EXERCISE
Would you restate every entry that follows, word for word, and leave out the pictures?

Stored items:
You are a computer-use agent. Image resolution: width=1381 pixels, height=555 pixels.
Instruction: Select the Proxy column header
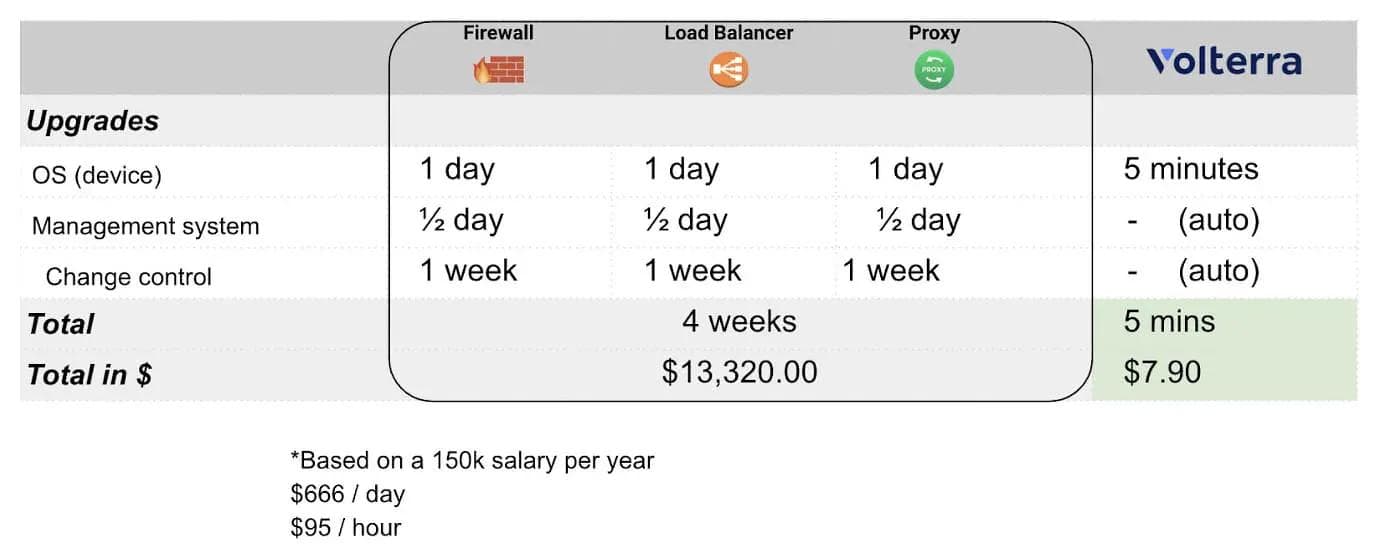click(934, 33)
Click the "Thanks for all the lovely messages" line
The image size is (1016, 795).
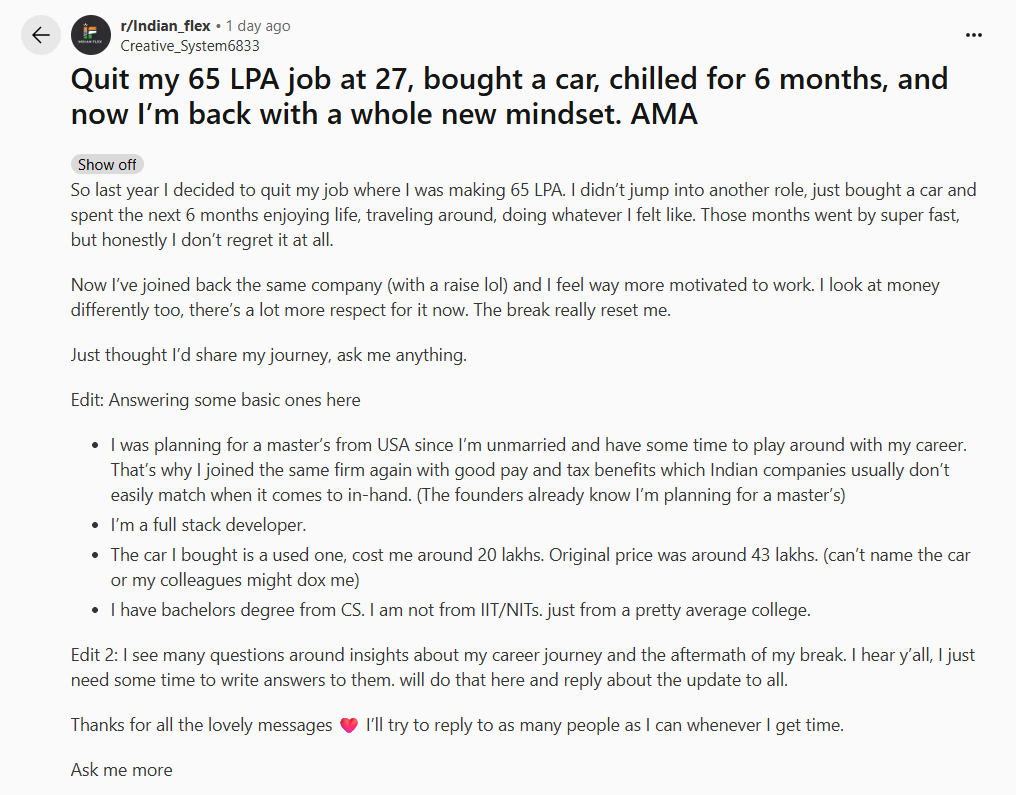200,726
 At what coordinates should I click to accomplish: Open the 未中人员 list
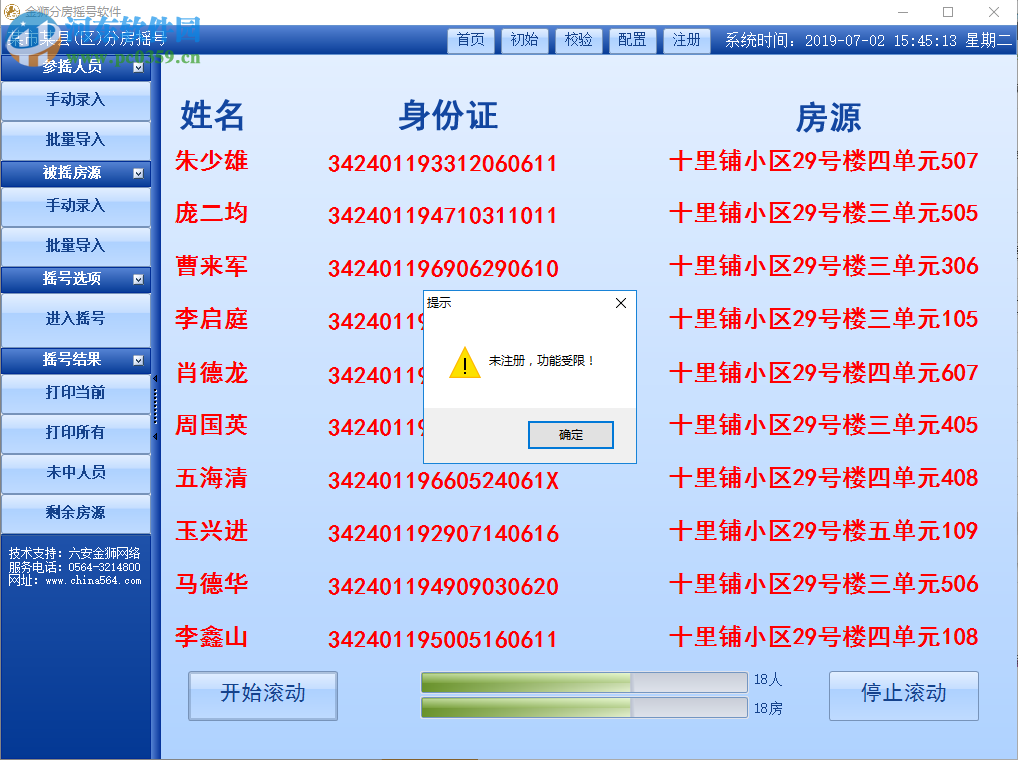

EXERCISE OUTPUT
You are a computer-use agent. Image resolution: width=1381 pixels, height=555 pixels.
Instruction: Select the Proxy column header
click(934, 33)
Click the "Thanks for all the lovely messages" line
The image size is (1016, 795).
200,726
 At what coordinates should I click to accomplish: Open the 未中人员 list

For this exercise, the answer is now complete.